• PROBLEMAS POR RESOLVER
1 – ¿Cómo se traduce al inglés la oración «Por supuesto, puede haber religiones sucedáneas y defectivas.» del texto sobre religión e ideología?
2 – Según el texto sobre religión e ideología, ¿por qué puede pasar desapercibida la religión a la que uno se adhiere de hecho? Responde en una a tres oraciones.
3 – Continúa el texto sobre religión e ideología a partir de su última oración.

• TEXTO PROPORCIONADO
────
En definitiva, la diferencia entre la creencia religiosa y la ideología laicista no es cualitativa. Los sistemas ideológicos son analizables, con toda pertinencia, en el marco de una teoría de la religión. Las diferencias se vuelven irrelevantes en cuanto sistemas con una estructura homóloga, que cumplen análogas funciones en la vida social y política. Los com­portamientos del que está imbuido por una ideología reproducen los típicamente religiosos, con la entrega, el fervor y hasta los fanatismos y las desviaciones que pueden darse en la religión.


Lo que a veces ocurre es que la religión a la que uno se adhiere de hecho, que es la que orienta el comportamiento en la práctica y, por tanto, es en la que se cree, puede pasar desapercibida. De tan asumida que está, uno la entiende como si se tratara de la mismísima realidad. Pero esta evidencia ingenua está siendo moldeada realmente por una opción filosófica/religiosa implicada, como la gramática en el hablante.


Por supuesto, puede haber religiones sucedáneas y defectivas. Llamamos religión defectiva a aquel sistema al que le falta, o no desarrolla, alguno de los componentes o estructuras típicas. Por ejemplo, no explicita el nombre de su dios/axioma fundamental. O no tiene una liturgia sistematizada. Pero notaremos que siempre cuenta con un equivalente articulado de relatos míticos, de actuaciones simbólicas y celebraciones, de normas éticas y prácticas sociopolíticas.
────
• FILAS PROPORCIONADAS
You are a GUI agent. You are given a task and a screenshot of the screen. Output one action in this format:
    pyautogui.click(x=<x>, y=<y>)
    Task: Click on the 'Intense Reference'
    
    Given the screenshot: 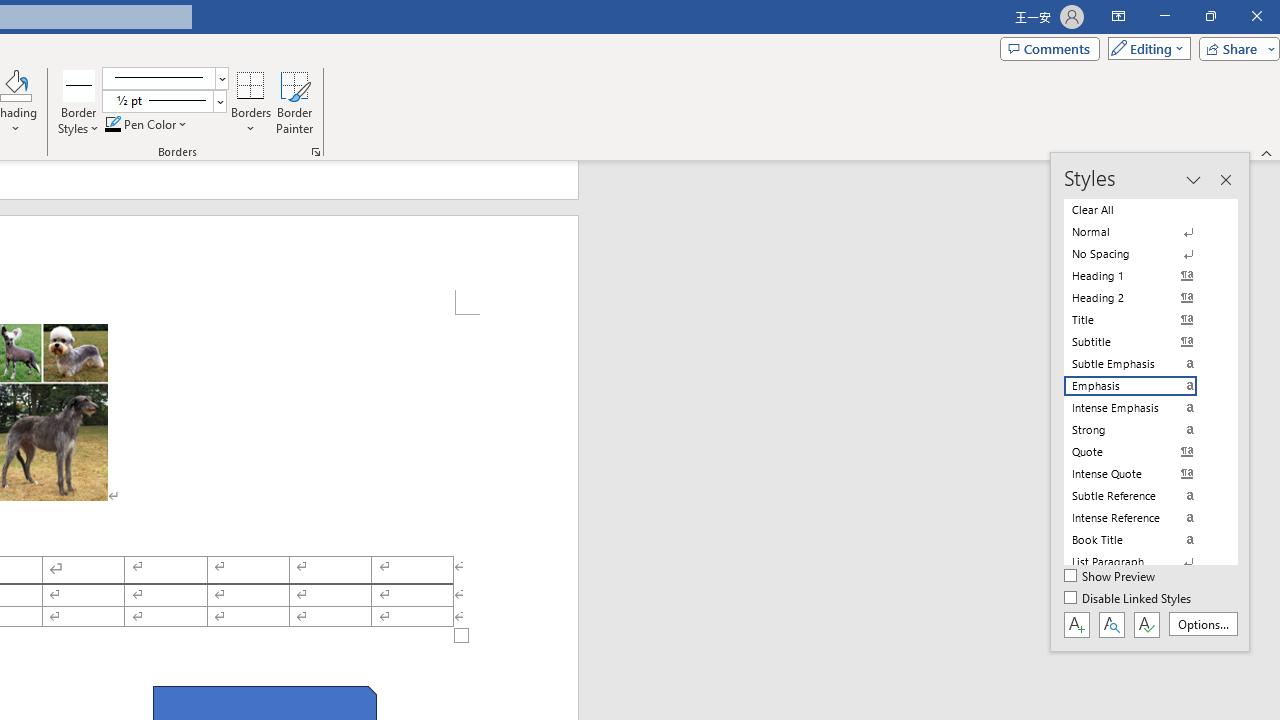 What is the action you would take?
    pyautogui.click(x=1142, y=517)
────
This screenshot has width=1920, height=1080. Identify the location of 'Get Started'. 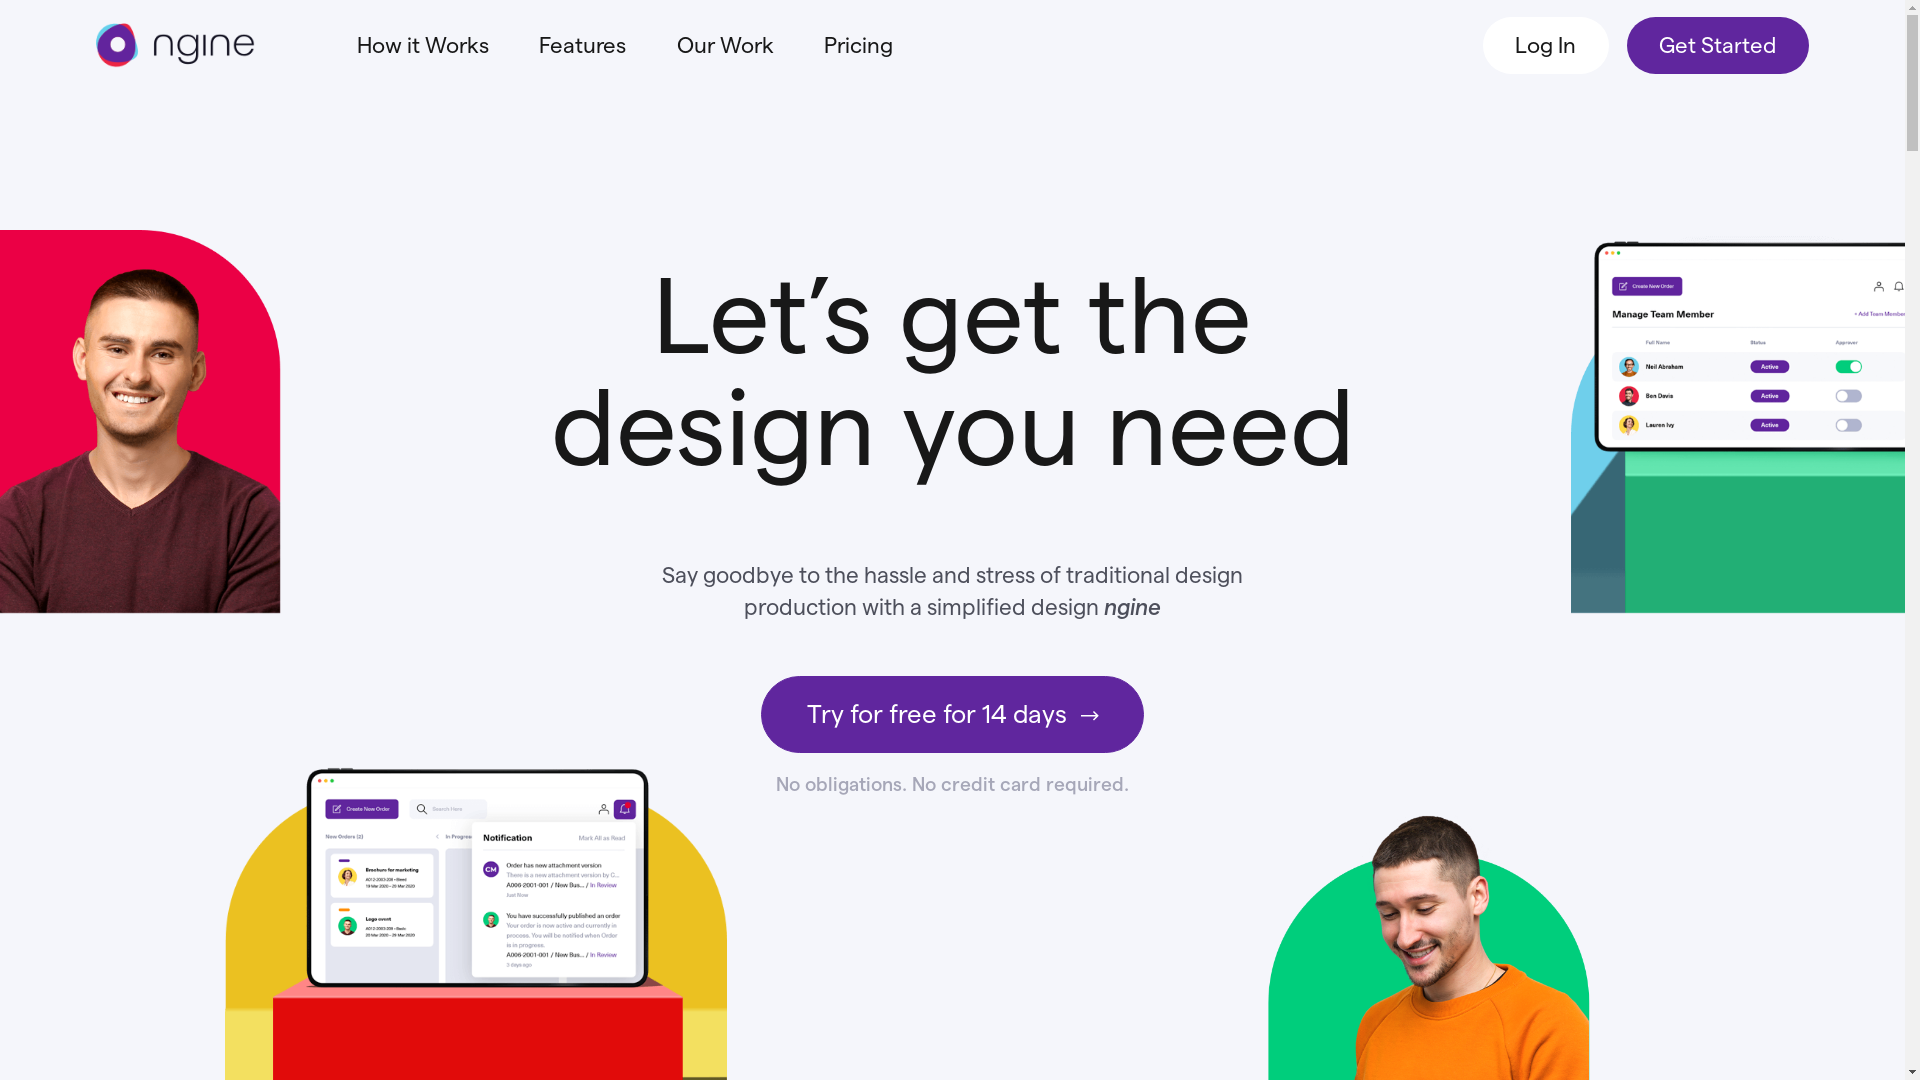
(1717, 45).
────
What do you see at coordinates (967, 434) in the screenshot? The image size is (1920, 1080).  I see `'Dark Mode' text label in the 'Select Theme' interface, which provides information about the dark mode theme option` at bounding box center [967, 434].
────
• RESPUESTAS POR TAREA
1 – Of course, there can be substitute and defective religions.

2 – Porque está tan asumida que uno la entiende como si se tratara de la mismísima realidad. Esa evidencia ingenua está, sin embargo, moldeada por una opción filosófica o religiosa implicada, como la gramática en el hablante.

3 –
El auténtico agujero negro de los sistemas religiosos es la cuestión del referente. El hecho de que existen ideas sobre Dios no necesita demostración; es tan palmario como que existen teorías científicas y códigos semánticos de todo tipo. Que inciden en la vida social también es evidente. La cuestión en litigio radica en la referencia de los signi­ficados mentales de tales ideas. Si son solo signos de otros signos, o si son signos de algo real. Y entonces, qué clase de atributos enunciar acerca de ese algo referido más allá del significante y el significado, más allá del lenguaje e incluso de la objetividad del mundo. Habría que dilucidar si existe solo en la cabeza de quienes piensan esas ideas, solo en forma de creaciones socioculturales, o si cabe postular una existencia autosubsistente. Pero dejemos de lado, por ahora, esta espinosa cuestión del referente.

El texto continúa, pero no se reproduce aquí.